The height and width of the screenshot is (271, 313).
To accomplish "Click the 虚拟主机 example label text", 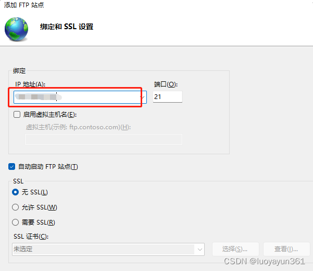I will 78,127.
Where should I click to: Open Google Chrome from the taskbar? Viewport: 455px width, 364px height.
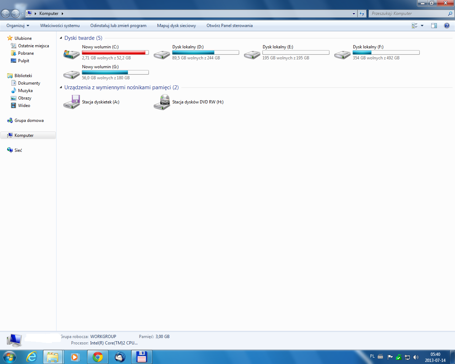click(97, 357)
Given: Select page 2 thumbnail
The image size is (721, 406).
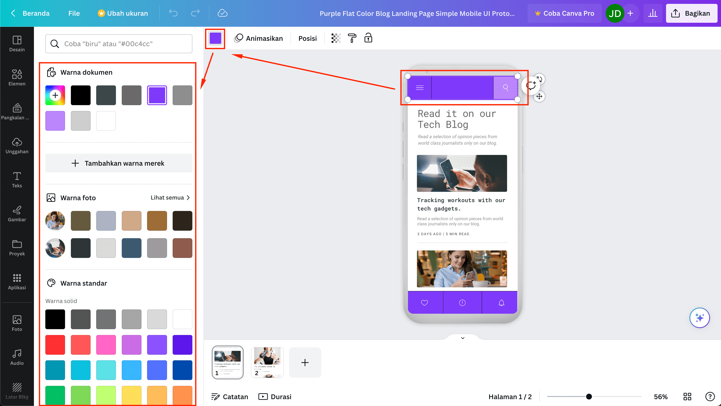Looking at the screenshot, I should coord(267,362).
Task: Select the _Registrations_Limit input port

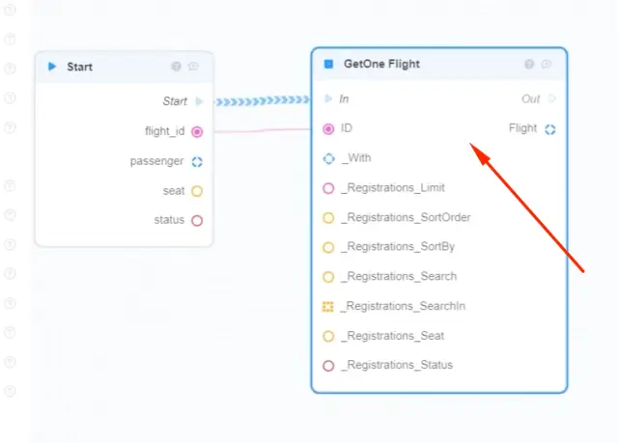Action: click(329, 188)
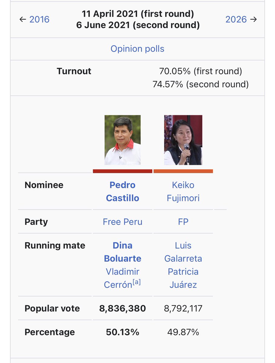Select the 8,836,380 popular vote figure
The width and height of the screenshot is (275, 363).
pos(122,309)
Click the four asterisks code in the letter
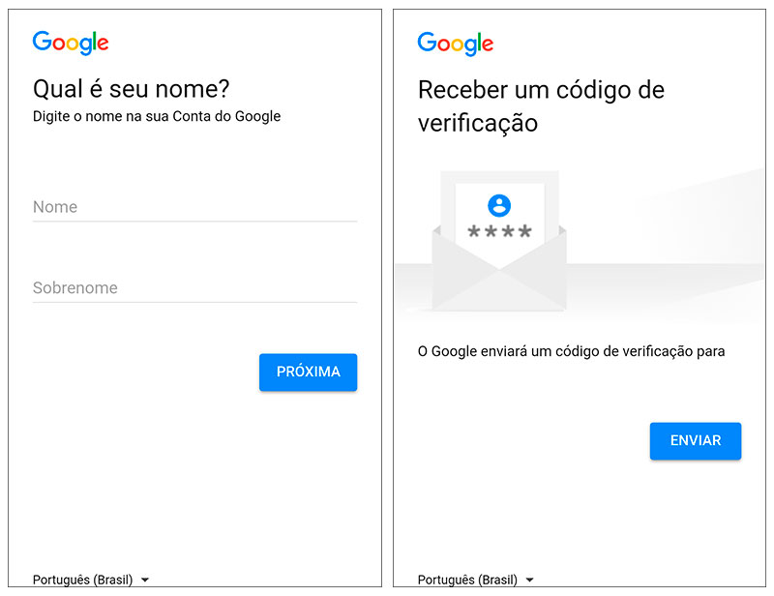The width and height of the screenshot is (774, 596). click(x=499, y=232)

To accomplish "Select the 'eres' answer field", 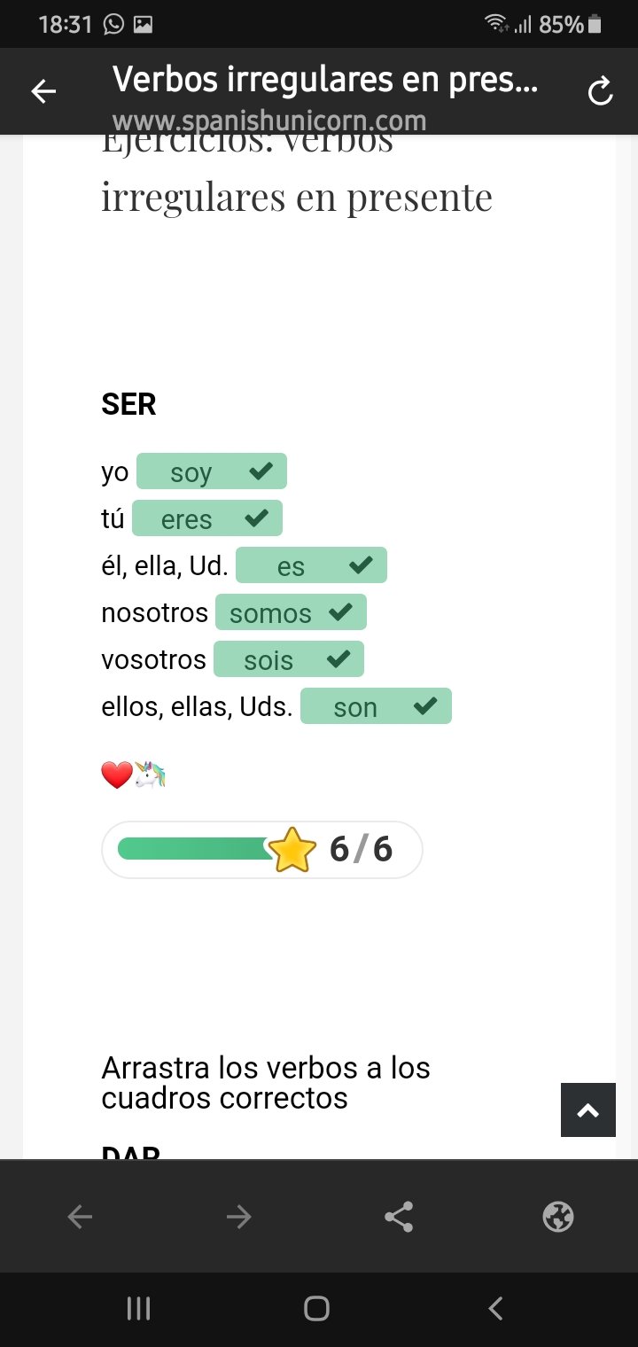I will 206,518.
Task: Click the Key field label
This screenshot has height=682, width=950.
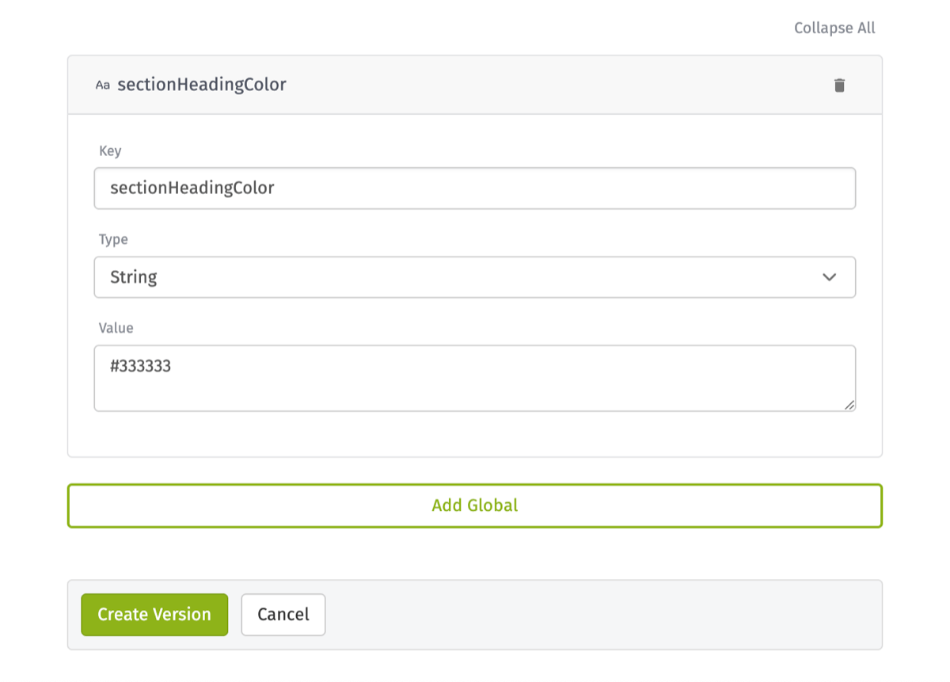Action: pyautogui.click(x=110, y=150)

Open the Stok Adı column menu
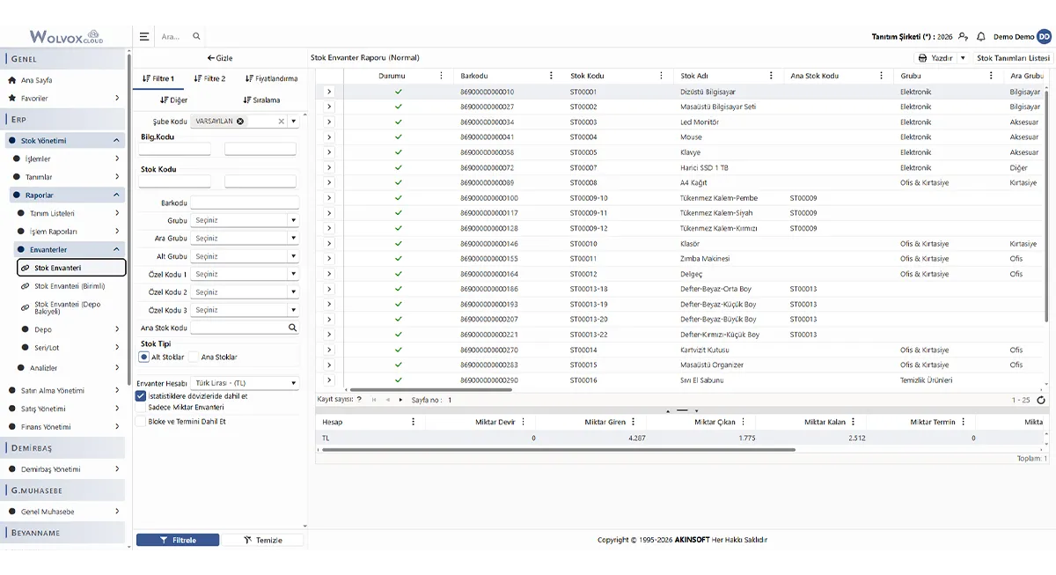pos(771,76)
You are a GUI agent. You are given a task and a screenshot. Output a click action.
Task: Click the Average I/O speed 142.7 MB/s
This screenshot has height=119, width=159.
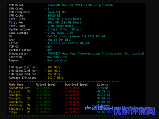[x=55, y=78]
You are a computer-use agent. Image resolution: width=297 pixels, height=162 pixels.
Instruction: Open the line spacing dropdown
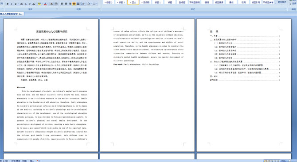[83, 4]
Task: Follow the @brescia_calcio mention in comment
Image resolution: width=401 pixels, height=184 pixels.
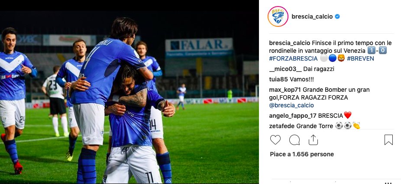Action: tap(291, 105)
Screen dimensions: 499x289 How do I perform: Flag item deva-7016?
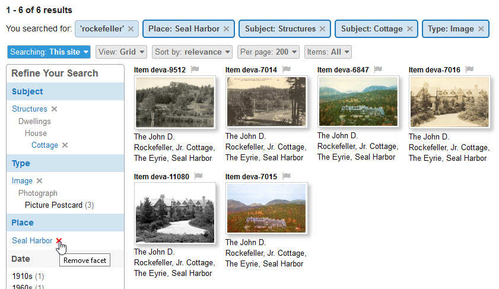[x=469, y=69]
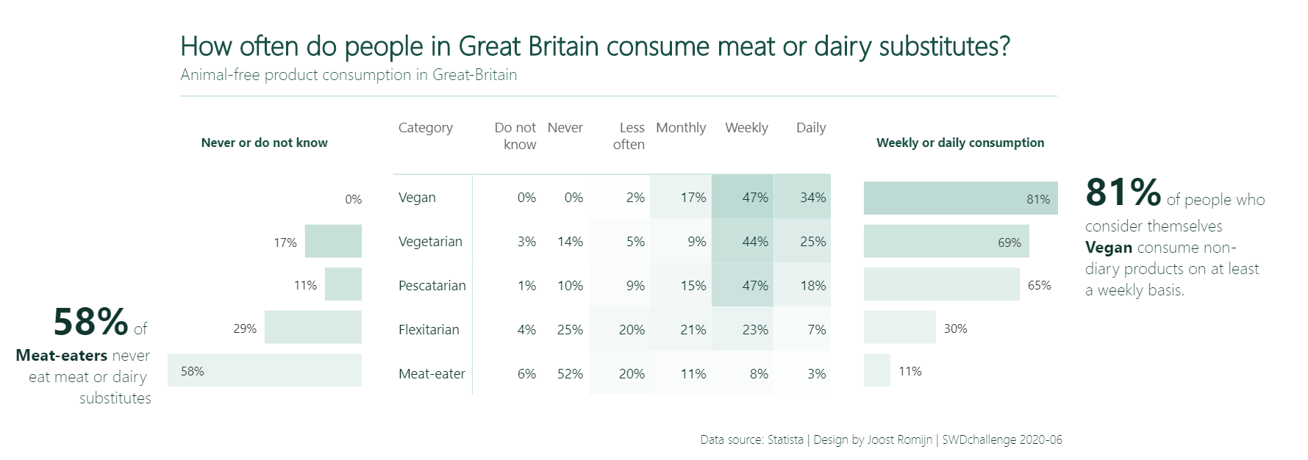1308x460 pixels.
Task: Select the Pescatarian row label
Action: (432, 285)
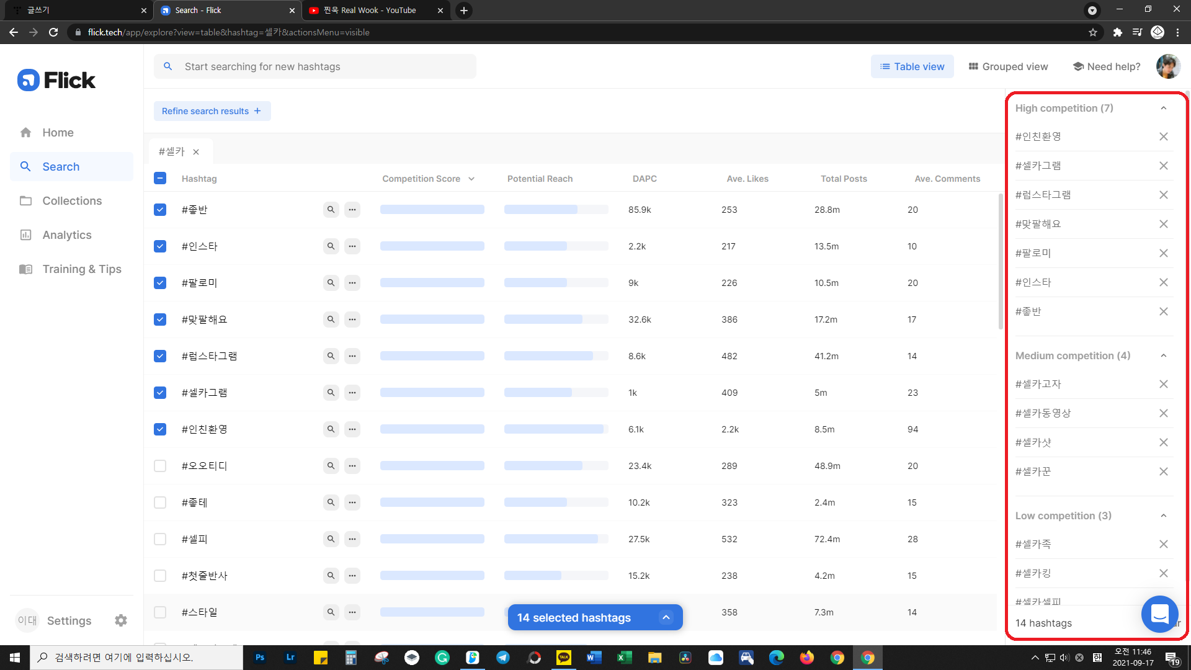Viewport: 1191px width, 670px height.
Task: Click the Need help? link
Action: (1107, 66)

───

Render everything from the line containing "You are a computer-use" down to the end of the data as a Markdown table with the columns Index and Content, putting a row number in Index and the line in Content. Omit any blank lines and leave the pictures out.

| Index | Content |
|---|---|
| 1 | You are a computer-use agent. Image resolution: width=297 pixels, height=162 pixels. |
| 2 | Instruction: Open the line spacing dropdown |
| 3 | [83, 4] |
| 4 | Task: Follow the @brescia_calcio mention in comment |
| 5 | Image resolution: width=401 pixels, height=184 pixels. |
| 6 | Action: tap(291, 105) |
| 7 | Screen dimensions: 499x289 How do I perform: Flag item deva-7016? |
| 8 | [x=469, y=69] |
| 9 | 1308x460 pixels. |
| 10 | Task: Select the Pescatarian row label |
| 11 | Action: (432, 285) |
| 12 | Viewport: 1191px width, 670px height. |
| 13 | Task: Click the Need help? link |
| 14 | Action: (1107, 66) |